No soy fuerte
Poco a poco he ido dejando todo lo que representaba una terapia como tal. Admito que aún debo cerrar las cosas de una forma correcta y espero el momento en el que me encuentro con las fuerzas suficientes para hacerlo.
Hay muchas cosas pendientes y algunas cosas que quiero comenzar a intentar afrontar como una persona normal, pese a saber que no lo soy. Pero he llegado a ese punto de autoconocimiento en el que las charlas no son tan esclarecedoras, en el que el análisis es bastante claro antes de entrar y no se modifica durante la conversación. Y sí, me ha servido todo este tiempo para conocerme y cambiar, pero siempre llegamos a un punto en el que nos estancamos y debemos cambiar la forma de enfrentarnos al mundo o no conseguiremos nuevos resultados. ¿Será un error? Posiblemente. También lo sería permanecer como estoy ahora.
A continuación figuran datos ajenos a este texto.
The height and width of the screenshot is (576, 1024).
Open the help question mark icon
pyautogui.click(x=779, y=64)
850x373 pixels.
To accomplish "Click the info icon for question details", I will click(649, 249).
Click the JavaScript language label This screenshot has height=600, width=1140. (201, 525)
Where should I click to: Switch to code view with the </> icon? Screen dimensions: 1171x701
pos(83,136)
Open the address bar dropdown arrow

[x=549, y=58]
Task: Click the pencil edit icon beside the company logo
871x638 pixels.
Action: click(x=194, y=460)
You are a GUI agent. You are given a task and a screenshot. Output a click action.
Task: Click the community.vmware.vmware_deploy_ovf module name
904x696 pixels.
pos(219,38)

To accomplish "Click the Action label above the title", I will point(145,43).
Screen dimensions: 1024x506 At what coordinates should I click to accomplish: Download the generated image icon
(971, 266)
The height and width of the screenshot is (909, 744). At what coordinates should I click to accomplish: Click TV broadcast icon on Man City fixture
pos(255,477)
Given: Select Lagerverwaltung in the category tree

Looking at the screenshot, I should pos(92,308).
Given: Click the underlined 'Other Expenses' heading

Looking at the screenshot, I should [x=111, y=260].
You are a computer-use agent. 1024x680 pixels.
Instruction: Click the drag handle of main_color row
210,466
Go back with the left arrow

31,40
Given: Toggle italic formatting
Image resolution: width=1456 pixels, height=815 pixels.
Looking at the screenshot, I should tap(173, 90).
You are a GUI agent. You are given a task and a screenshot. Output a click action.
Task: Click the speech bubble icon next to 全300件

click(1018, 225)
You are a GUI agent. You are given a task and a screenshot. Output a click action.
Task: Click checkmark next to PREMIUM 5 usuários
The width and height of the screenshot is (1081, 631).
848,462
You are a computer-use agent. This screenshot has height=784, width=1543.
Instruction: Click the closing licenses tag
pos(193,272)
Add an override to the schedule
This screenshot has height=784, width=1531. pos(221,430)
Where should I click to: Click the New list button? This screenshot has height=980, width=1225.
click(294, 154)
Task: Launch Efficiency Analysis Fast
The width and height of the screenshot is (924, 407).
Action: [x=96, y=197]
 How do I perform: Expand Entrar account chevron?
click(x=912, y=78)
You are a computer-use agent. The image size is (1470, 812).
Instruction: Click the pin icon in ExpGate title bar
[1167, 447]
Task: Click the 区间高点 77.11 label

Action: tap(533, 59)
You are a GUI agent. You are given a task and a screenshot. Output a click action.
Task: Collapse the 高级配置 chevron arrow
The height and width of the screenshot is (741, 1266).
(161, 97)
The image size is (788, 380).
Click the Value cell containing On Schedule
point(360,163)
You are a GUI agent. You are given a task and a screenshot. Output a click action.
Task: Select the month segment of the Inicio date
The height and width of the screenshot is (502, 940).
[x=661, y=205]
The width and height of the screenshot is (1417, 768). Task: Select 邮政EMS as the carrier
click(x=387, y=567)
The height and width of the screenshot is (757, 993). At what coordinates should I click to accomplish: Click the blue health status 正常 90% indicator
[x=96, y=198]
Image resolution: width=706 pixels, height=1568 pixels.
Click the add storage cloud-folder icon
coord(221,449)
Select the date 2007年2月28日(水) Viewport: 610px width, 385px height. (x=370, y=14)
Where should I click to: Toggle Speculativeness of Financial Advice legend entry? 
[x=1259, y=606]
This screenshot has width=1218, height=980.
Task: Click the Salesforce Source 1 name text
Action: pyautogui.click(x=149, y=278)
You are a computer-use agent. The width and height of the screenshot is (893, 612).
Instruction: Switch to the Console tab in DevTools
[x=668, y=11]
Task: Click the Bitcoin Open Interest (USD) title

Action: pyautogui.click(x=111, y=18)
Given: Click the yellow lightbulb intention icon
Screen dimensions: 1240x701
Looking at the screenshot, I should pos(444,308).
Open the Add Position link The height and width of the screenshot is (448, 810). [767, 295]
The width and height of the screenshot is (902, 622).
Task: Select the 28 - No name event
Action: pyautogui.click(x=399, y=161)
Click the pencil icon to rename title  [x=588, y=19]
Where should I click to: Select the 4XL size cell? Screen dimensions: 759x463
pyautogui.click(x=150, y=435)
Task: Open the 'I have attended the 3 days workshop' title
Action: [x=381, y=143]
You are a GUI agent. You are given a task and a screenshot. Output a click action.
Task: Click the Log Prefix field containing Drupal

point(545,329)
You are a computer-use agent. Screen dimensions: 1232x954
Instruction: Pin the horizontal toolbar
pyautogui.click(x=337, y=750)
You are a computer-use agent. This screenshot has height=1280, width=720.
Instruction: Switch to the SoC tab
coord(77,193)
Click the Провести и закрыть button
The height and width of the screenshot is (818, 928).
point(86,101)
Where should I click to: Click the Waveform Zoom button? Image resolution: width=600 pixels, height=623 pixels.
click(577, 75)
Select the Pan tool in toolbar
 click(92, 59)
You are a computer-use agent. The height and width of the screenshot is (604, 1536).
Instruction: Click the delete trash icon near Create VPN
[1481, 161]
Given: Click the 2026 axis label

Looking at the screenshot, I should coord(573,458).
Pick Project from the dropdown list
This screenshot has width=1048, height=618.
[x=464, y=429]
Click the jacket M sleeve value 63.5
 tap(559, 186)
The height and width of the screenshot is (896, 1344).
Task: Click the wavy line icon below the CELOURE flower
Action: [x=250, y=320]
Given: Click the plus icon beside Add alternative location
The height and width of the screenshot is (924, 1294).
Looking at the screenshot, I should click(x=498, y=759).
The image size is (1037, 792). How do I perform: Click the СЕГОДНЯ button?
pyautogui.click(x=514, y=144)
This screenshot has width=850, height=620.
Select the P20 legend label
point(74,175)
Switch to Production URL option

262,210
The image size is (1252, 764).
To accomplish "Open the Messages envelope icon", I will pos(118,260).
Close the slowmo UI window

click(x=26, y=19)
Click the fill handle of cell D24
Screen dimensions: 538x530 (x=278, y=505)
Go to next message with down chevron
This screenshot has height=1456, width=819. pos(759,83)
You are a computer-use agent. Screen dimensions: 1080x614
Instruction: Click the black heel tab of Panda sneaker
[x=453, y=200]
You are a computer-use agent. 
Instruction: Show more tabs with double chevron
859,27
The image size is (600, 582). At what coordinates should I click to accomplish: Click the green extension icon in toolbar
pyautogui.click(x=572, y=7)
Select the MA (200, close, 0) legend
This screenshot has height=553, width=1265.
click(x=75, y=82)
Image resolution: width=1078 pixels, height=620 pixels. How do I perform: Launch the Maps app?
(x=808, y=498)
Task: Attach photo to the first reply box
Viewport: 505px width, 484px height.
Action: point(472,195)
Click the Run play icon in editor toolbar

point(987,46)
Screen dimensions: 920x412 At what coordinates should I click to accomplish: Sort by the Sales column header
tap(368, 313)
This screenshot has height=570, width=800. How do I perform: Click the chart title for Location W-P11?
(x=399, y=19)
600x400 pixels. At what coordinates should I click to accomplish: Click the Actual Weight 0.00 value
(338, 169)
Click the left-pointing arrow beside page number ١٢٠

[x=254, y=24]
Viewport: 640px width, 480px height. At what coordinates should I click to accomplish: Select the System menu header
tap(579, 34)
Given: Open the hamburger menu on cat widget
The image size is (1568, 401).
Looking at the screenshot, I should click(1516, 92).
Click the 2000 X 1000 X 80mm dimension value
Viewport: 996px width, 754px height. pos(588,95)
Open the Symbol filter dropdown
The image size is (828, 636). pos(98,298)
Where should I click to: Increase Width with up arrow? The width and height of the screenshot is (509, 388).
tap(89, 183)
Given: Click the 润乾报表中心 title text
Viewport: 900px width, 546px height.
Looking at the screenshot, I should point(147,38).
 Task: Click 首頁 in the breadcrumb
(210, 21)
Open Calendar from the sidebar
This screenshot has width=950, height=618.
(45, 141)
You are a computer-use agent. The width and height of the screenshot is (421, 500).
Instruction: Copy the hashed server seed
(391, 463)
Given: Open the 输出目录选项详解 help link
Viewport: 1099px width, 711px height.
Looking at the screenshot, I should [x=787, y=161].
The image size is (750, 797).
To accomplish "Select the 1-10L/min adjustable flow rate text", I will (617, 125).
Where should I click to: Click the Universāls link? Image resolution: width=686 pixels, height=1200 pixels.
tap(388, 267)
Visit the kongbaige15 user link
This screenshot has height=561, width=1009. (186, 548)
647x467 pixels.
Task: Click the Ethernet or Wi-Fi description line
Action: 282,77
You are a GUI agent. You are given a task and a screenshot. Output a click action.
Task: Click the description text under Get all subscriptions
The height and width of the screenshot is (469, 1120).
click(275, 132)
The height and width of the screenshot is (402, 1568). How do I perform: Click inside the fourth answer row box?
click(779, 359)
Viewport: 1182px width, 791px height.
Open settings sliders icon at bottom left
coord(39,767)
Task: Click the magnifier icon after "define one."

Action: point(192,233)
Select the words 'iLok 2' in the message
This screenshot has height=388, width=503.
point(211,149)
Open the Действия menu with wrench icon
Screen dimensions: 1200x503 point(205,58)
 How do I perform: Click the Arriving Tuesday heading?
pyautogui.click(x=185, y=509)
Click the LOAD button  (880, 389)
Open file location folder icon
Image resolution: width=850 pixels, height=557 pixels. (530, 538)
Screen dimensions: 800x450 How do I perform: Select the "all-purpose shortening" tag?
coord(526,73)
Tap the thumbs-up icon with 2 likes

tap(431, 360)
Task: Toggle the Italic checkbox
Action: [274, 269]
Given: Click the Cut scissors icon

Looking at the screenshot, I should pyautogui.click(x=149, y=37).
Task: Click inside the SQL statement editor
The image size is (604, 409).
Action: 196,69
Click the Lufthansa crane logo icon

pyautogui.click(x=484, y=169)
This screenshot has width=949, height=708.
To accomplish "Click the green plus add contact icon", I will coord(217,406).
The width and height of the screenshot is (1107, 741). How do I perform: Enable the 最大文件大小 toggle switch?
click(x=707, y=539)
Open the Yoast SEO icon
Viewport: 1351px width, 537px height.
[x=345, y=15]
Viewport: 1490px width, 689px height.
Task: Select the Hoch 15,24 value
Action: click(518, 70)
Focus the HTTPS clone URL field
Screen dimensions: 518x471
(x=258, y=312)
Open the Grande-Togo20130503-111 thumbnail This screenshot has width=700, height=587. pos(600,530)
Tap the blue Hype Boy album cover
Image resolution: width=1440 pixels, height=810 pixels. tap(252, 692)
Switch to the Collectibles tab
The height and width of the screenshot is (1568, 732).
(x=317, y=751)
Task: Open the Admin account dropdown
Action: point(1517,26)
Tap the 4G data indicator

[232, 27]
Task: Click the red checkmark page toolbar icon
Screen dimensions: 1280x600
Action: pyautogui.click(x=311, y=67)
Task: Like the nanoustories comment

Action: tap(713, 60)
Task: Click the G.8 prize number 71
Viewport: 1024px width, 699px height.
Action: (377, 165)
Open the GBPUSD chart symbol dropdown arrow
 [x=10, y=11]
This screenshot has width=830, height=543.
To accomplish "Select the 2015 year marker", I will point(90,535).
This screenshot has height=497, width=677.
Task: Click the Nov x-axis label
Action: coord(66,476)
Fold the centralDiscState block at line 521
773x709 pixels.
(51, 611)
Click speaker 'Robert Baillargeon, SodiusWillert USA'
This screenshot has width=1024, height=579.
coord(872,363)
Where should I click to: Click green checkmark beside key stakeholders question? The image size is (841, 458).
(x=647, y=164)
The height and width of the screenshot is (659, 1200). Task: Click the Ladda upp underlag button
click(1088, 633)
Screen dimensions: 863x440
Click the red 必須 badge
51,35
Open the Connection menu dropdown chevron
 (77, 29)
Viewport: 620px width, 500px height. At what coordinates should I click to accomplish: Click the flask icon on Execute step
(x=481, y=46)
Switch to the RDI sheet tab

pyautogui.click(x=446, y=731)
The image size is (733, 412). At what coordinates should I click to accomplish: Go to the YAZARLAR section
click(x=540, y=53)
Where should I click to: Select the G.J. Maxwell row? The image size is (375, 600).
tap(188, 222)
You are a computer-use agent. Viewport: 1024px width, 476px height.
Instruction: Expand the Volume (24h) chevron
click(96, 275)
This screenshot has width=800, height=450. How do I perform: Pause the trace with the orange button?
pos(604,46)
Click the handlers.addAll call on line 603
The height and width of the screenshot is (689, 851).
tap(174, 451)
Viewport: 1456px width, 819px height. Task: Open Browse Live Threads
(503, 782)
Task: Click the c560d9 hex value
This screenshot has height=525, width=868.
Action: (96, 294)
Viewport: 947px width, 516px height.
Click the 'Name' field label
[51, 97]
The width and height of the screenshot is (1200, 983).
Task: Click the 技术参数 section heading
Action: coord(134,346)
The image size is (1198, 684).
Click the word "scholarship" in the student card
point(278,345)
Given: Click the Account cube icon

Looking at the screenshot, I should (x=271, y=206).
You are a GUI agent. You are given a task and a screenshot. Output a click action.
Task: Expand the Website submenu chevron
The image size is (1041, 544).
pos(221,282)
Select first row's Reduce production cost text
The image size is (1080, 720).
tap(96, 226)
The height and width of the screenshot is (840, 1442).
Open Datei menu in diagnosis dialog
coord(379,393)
No me siento mejor, me sigo sintiendo mal y sólo me queda esperar que algún día pueda encontrar un equilibrio en el que poder sentirme útil y tener un vida medianamente cómoda y tranquila. Evitar los grandes bajones y las ganas de reventar, aunque ahora estén bastante apaciguadas... Pero son demasiadas tensiones en estos años. Y yo soy débil; lo he sido para tirar de mi familia y me siento sin fuerzas para tirar de nadie, ni tan siquiera de mí hacia delante.
Quiero mi soledad. No quiero ver sufrimiento en los demás; y mucho menos por mi culpa. No quiero que nadie espere nada de mí y la verdad es que en general, todo me importa poco o nada... O me importa mal.